In the first episode of a new podcast, The Critic and Her Publics, Merve Emre talks to Andrea Long Chu. LitHub is partnering with the New York Review of Books to publish transcripts of the discussions, which are taken from a lecture series hosted by Emre at Wesleyan University. As part of the event, Emre invited Chu to perform a bit of criticism on the spot: a response to Zoe Leonard’s 1992 textual artwork “I want a president.”
For the Paris Review Daily, Emmeline Clein visits the Kentwood Historical and Cultural Museum, otherwise known as the Britney Spears house, in the singer’s Louisiana hometown: “These cramped rooms are overwhelmingly, disorientingly tender, held together with tape and yellowed concert tickets and simple, true care.”
Grace Byron writes about Anna Kornbluh’s Immediacy: Or, the Style of Too Late Capitalism for the Los Angeles Review of Books.
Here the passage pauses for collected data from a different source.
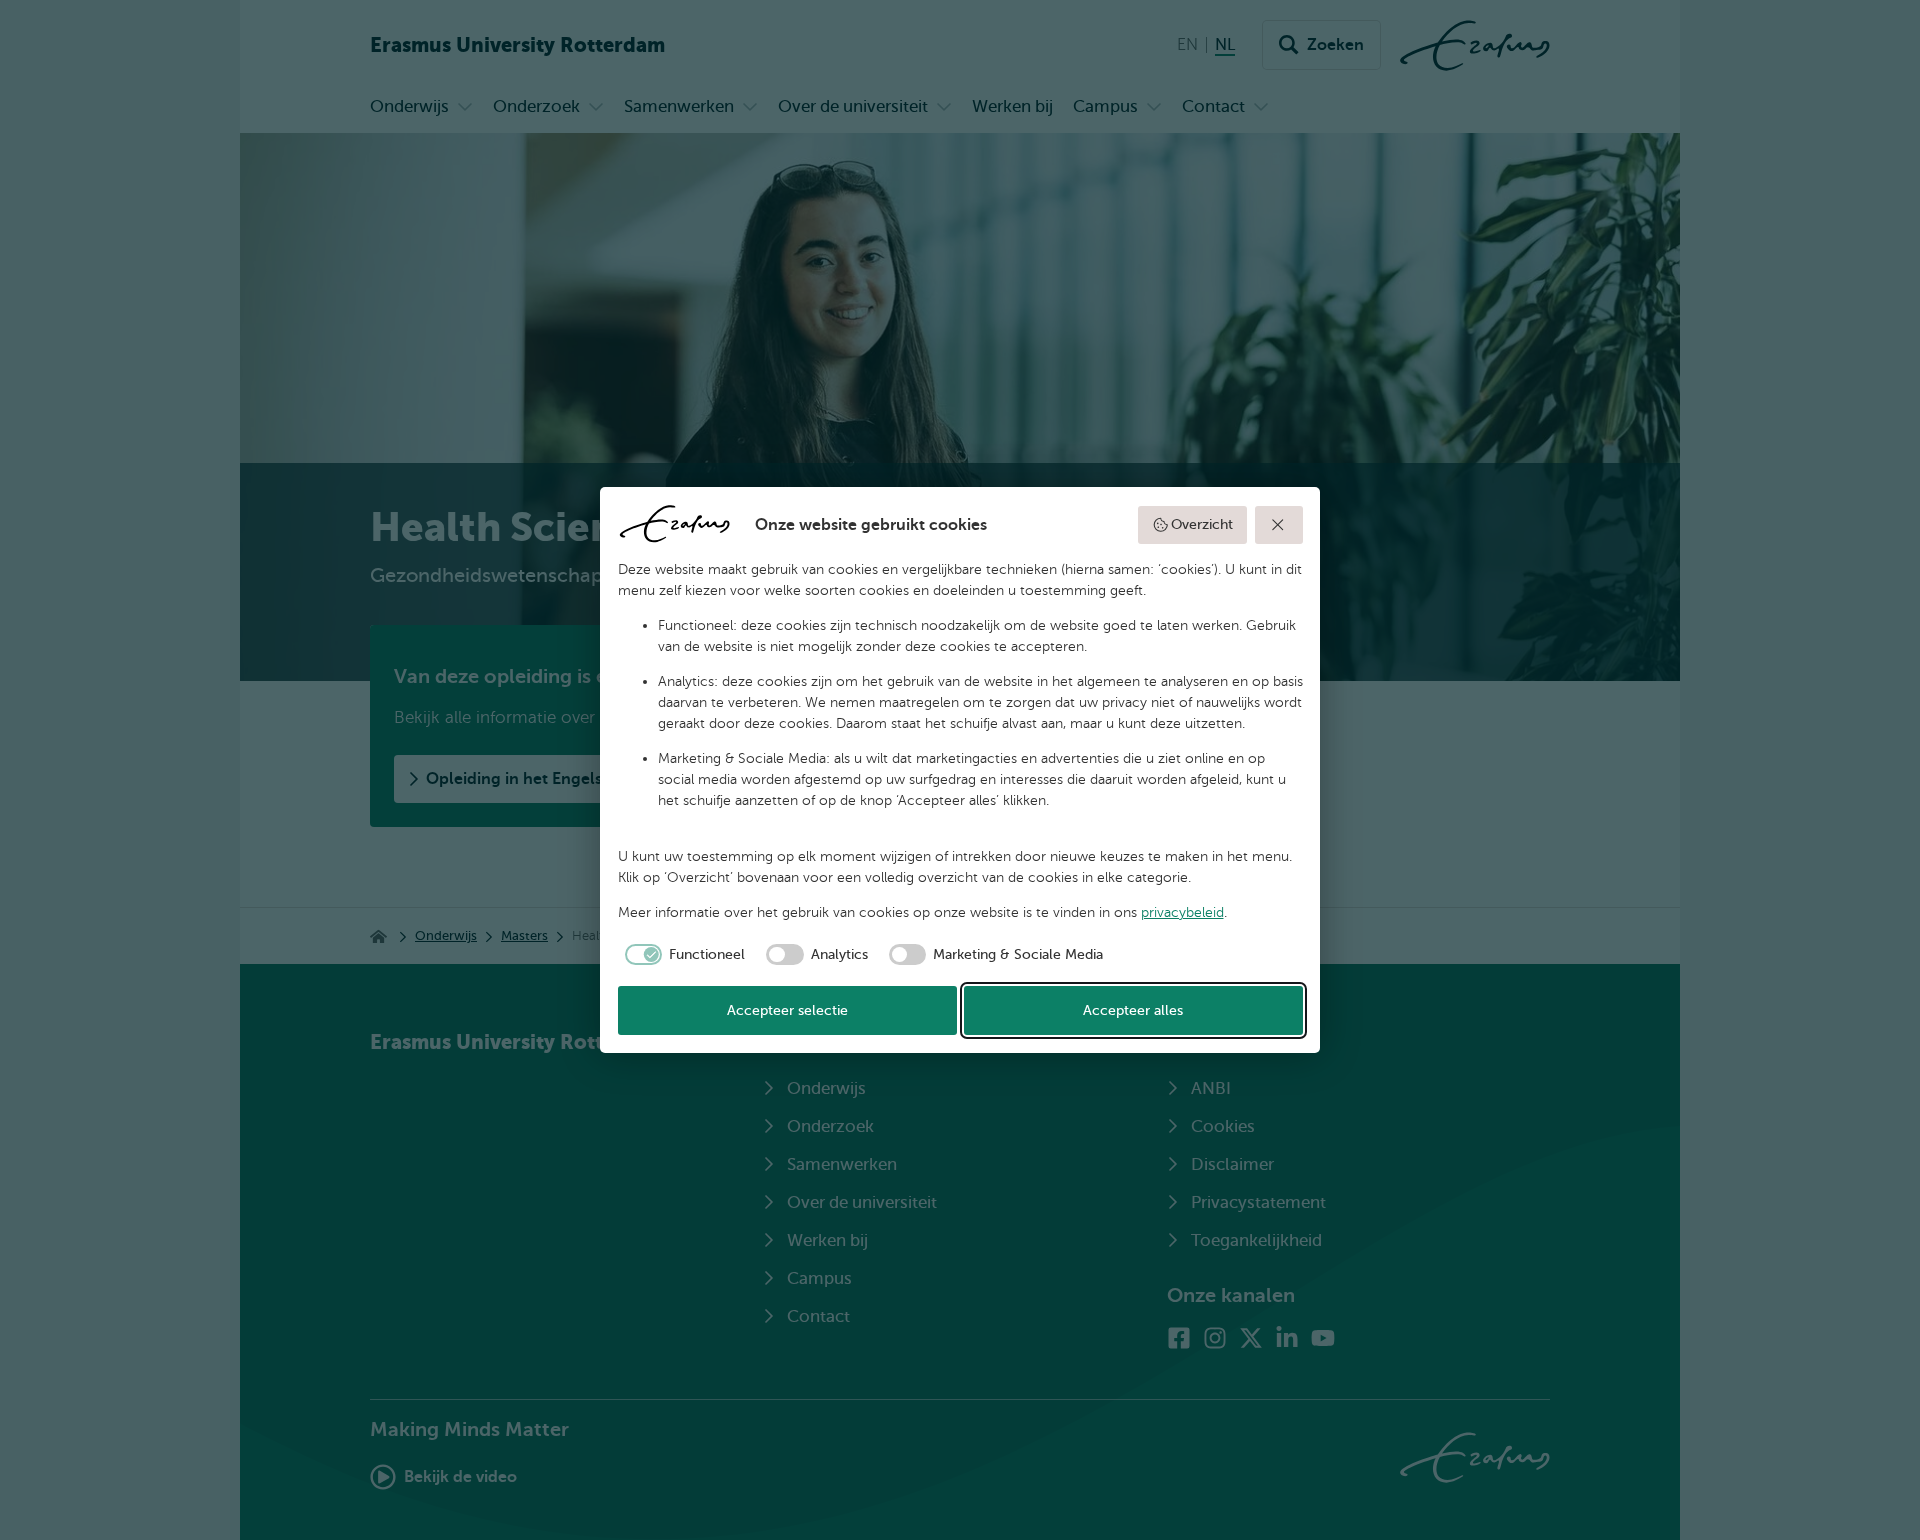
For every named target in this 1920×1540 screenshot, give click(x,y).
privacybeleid (1182, 912)
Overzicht (1202, 524)
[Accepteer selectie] (1279, 525)
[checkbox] (682, 955)
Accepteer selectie (787, 1010)
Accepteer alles (1133, 1010)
Today is the last day to sign up for Tin House’s summer workshop, a weeklong writing intensive with faculty including Bryan Washington, Safiya Sinclair, Torrey Peters, Lars Horn, and many more. Scholarships are available for Native American/Indigenous and Palestinian writers, with application fees waived.
On Friday, February 2 at Powell’s Books, Kaveh Akbar will discuss his new novel, Martyr, with Karen Russell.